Your instructions
Please pick up the commentary on Whitman's Leaves of Grass below after its last line and keep writing it.

Friday, July 30, 2010

Get (in) the Picture

[Thomas Eakins, Portrait of Walt Whitman, 1887-8.]

Page 19 of Leaves of Grass begins by continuing the portrait of a wedding. The full section, beginning on page 18, reads as follows:
I saw the marriage of the trapper in the open air in the far-west . . . . the bride was a red girl,
Her father and his friends sat nearby crosslegged and dumbly smoking . . . . they had moccasins to their feet and large thick blankets hanging from their shoulders;
On a bank lounged the trapper . . . . he was dressed mostly in skins . . . . his luxuriant beard and curls protected his neck,
One hand rested on his rifle . . . . the other hand held firmly the wrist of the red girl,
She had long eyelashes . . . . her head was bare . . . . her coarse straight locks descended upon her voluptuous limbs and reached to her feet.

The juxtaposition of the trapper's hands on a rifle and then the bride's wrist is slightly troubling. The scene seems hard and natural in a rather brutal sense, not like the shows of ostentatious romanticism we might normally associate with American weddings. The lounging trapper recalls the loafing, leaning poet. Hair has an interesting role here, the beard of the trapper and the locks of the girl: full hair, associated with luxury and sexual appeal.

The next scene involves a runaway slave come to the door:
The runaway slave came to my house and stopped outside,
I heard his motions crackling the twigs of the woodpile,
Through the swung half-door of the kitchen I saw him limpsey and weak,
And went where he sat on a log, and led him in and assured him,
And brought water and filled a tub for his sweated body and bruised feet,
And gave him a room that entered from my own, and gave him some coarse clean clothes,
And remember perfectly well his revolving eyes and his awkwardness,
And remember putting plasters on the galls of his neck and ankles;
He staid with me a week before he was recuperated and passed north,
I had him sit next me at table . . . . my firelock leaned in the corner.
This fraternity in the scene, the hospitality described, contrasts with the wedding scene, where the girl's father and friends silently keep distance.That family is covered while the scene here involves openness, invitation, and intimacy--such an ironic reversal of the marriage!

Then, suddenly, we enter a scene of the twenty-eight young men and the 28-year-old woman. We engage a narrative roiling together the preceding themes of sociability, intimacy, openness, voluptuousness--and hair, skin, bareness, and touch:
Twenty-eight young men bathe by the shore,
Twenty-eight young men, and all so friendly,
Twenty-eight years of womanly life, and all so lonesome.

Given entries

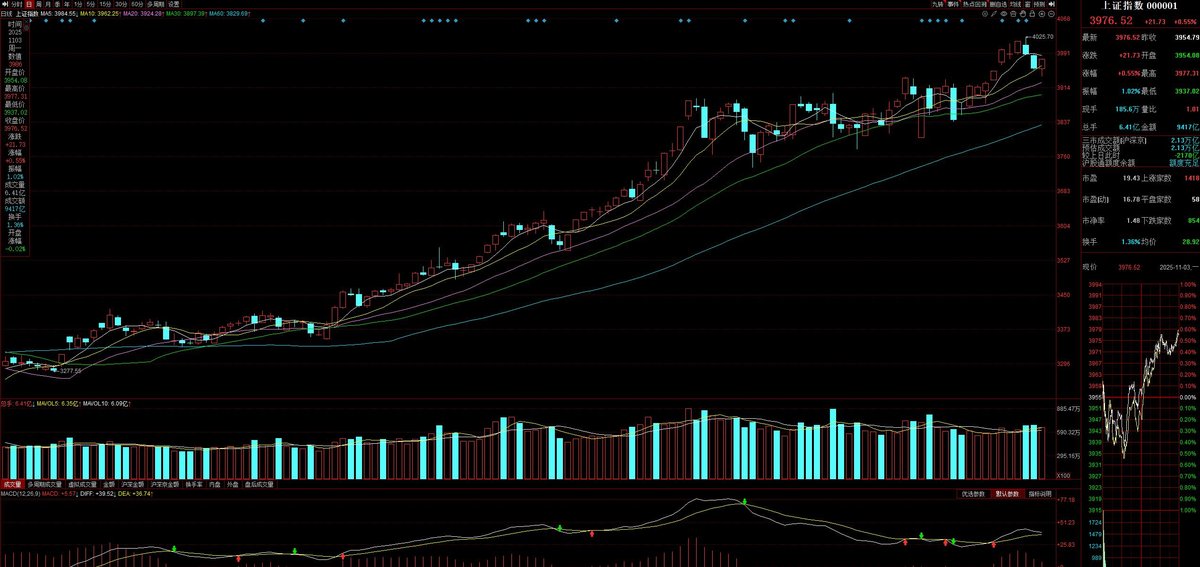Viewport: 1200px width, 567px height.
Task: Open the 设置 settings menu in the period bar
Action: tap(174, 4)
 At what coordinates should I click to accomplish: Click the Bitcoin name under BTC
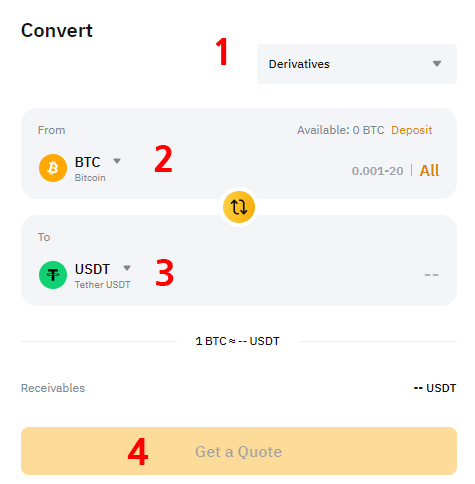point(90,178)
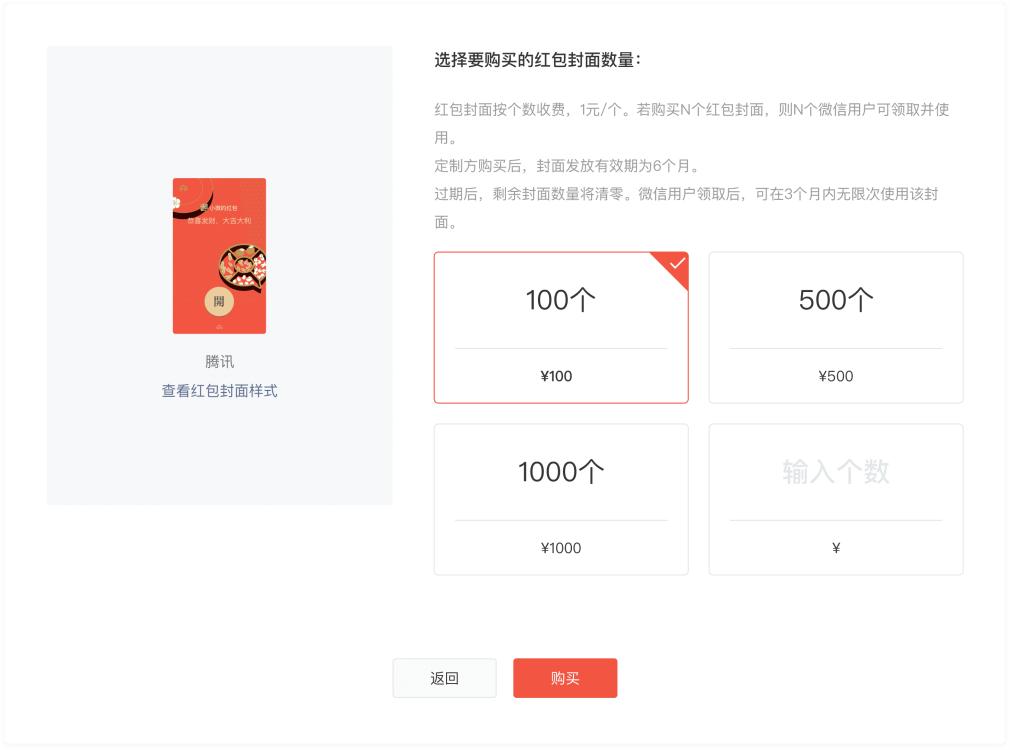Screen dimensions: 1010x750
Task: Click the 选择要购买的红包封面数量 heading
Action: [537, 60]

Answer to the exercise
She owns the fine house by the rise of the bank,
She hides handsome and richly drest aft the blinds of the window.

Which of the young men does she like the best?
Ah the homeliest of them is beautiful to her.

Where are you off to, lady? for I see you,
You splash in the water there, yet stay stock still in your room.

Dancing and laughing along the beach came the twenty-ninth bather,
The rest did not see her, but she saw them and loved them.

The beards of the young men glistened with wet, it ran from their long hair,
Little streams passed all over their bodies.

An unseen hand also passed over their bodies,
It descended tremblingly from their temples and ribs.
These famous lines shocked me maybe 20 years ago. Surely, readers in 1855 must also have been surprised at the forthright vision of bodies at play, bodies in desire.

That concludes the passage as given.